• _WORK ITEM_:
Leave out pictures; repeat exactly the lines from the "Viewport: 1456px width, 819px height." line through the last of the data below.

• _EXERCISE INPUTS_:
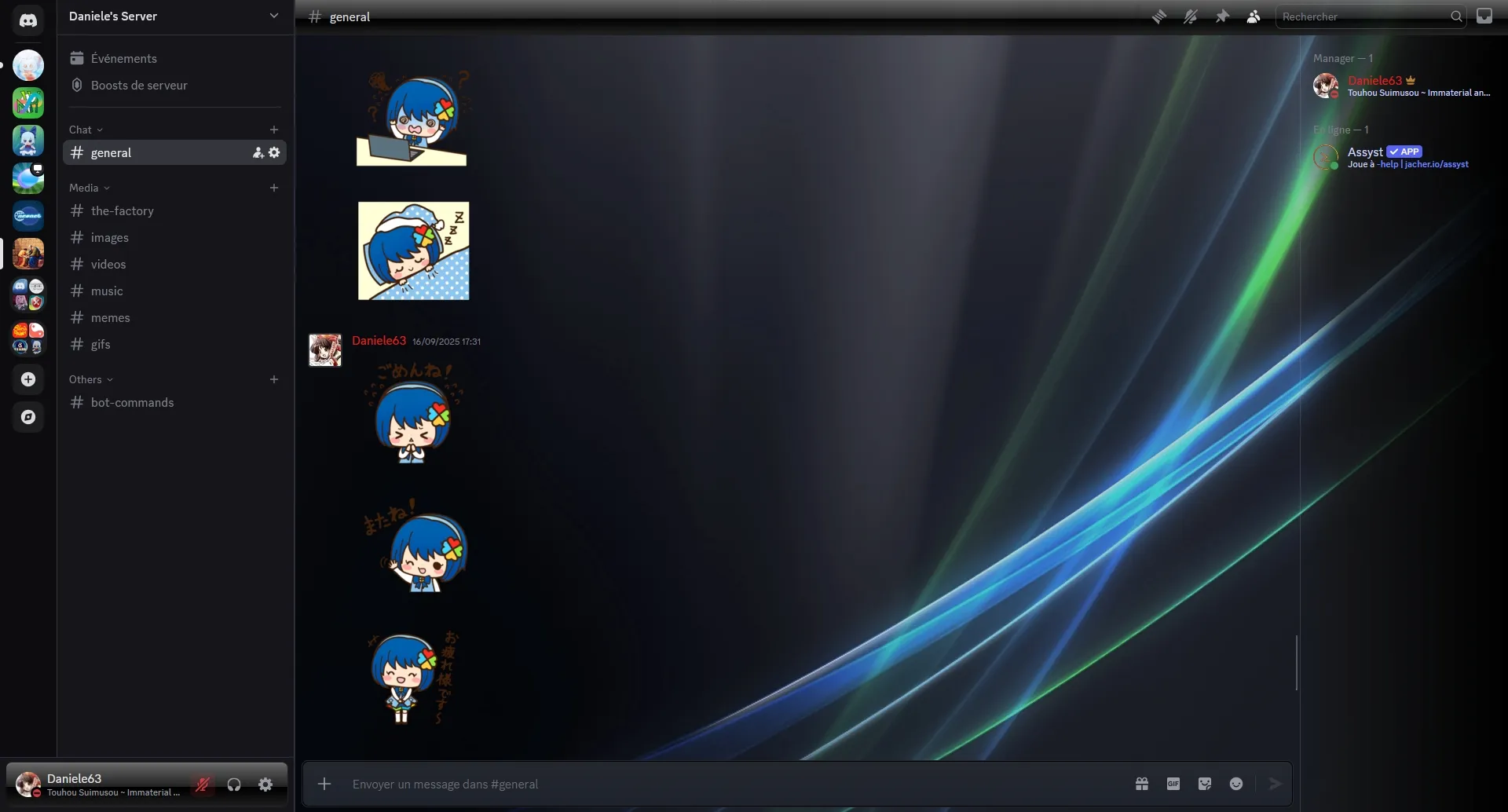Viewport: 1508px width, 812px height.
Task: Unmute the microphone
Action: 203,783
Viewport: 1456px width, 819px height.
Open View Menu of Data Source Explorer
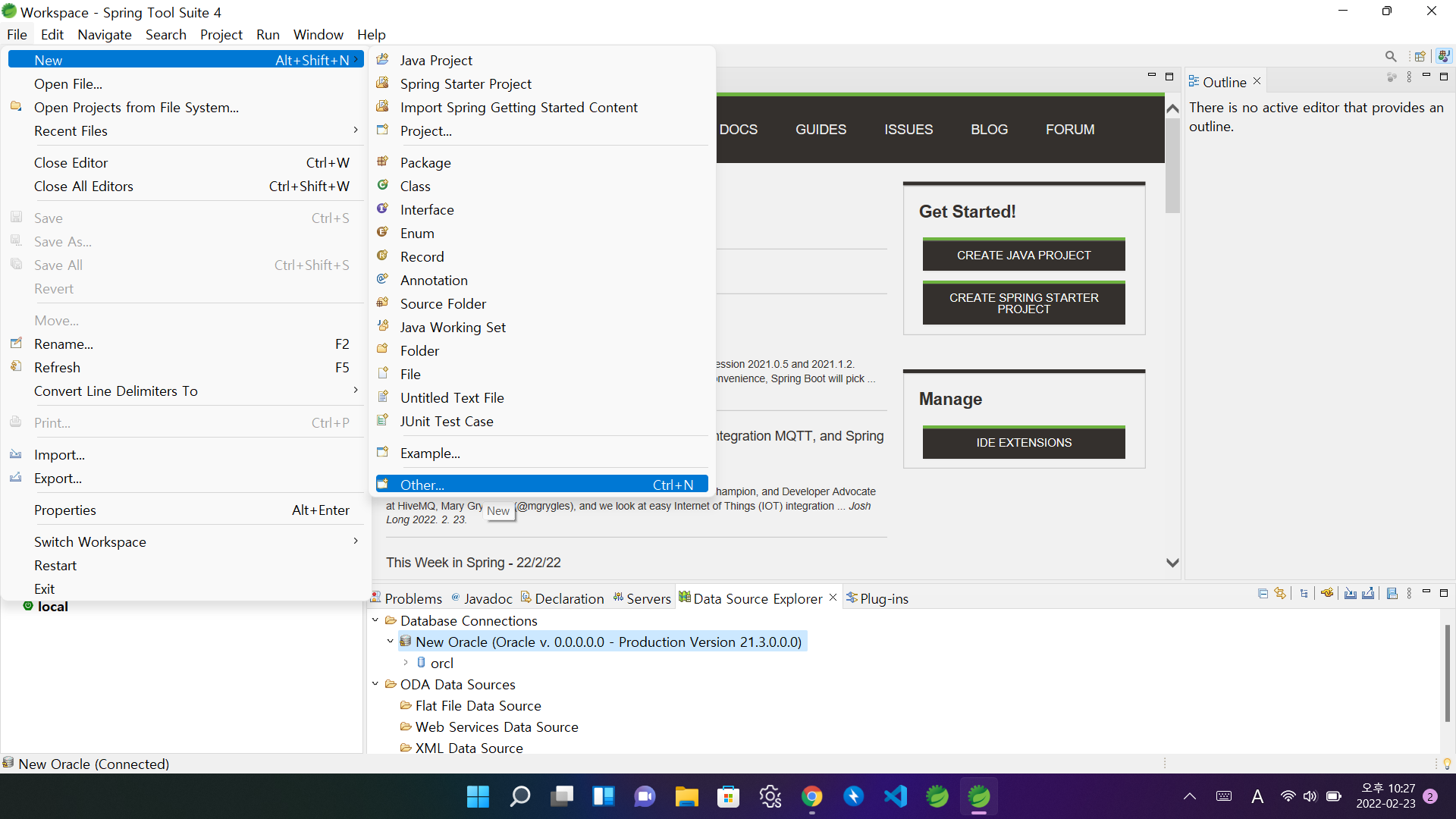(1409, 594)
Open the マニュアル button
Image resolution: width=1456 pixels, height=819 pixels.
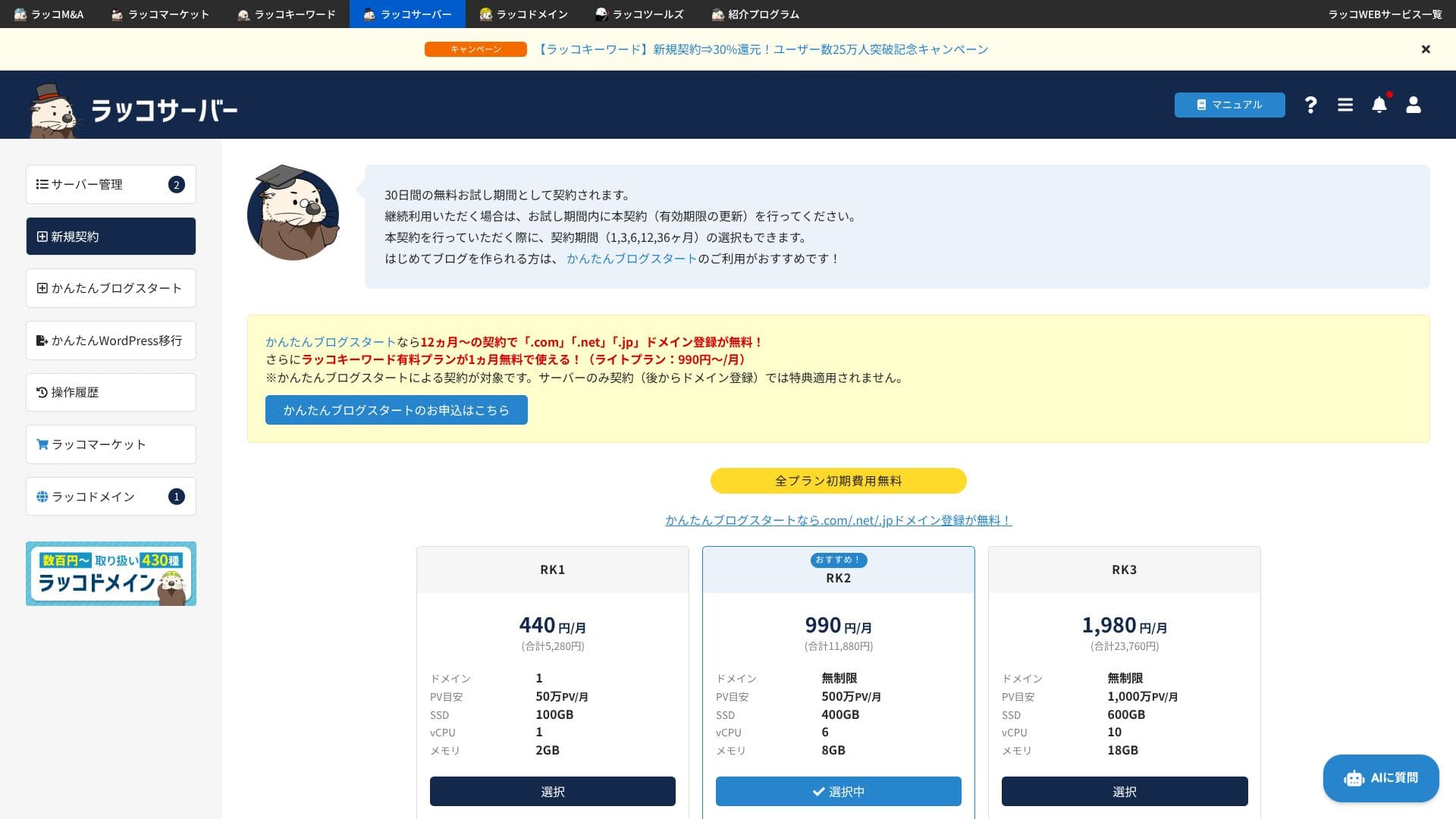(x=1228, y=105)
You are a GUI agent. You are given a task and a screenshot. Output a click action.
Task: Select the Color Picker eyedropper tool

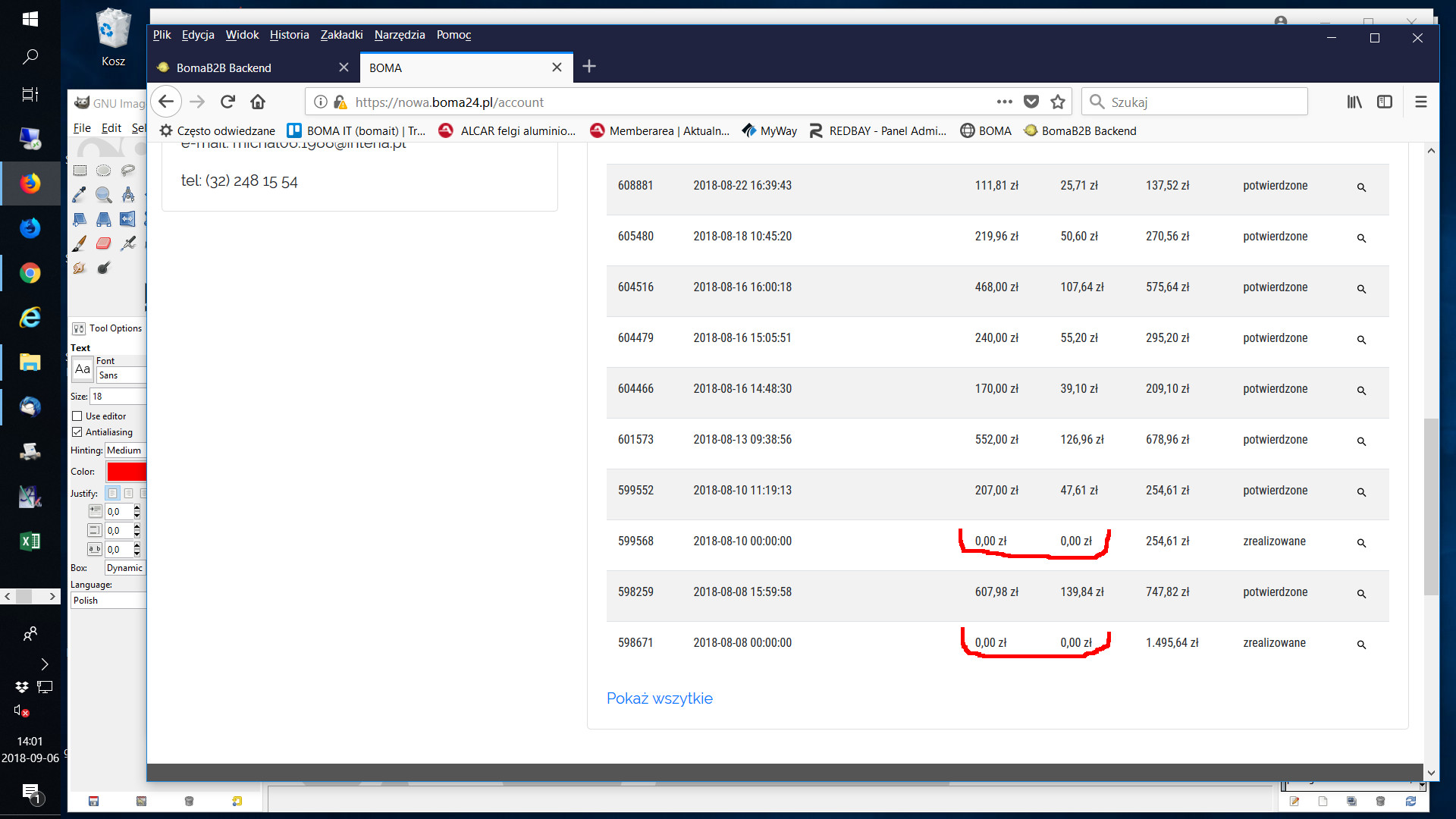point(79,195)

• _RESPONSE FOR THIS EXERCISE_:
Viewport: 1456px width, 819px height.
Open View Menu of Data Source Explorer
(1409, 594)
Open the マニュアル button
Image resolution: width=1456 pixels, height=819 pixels.
(x=1228, y=105)
You are a GUI agent. You are given a task and a screenshot. Output a click action.
Task: Select the Color Picker eyedropper tool

point(79,195)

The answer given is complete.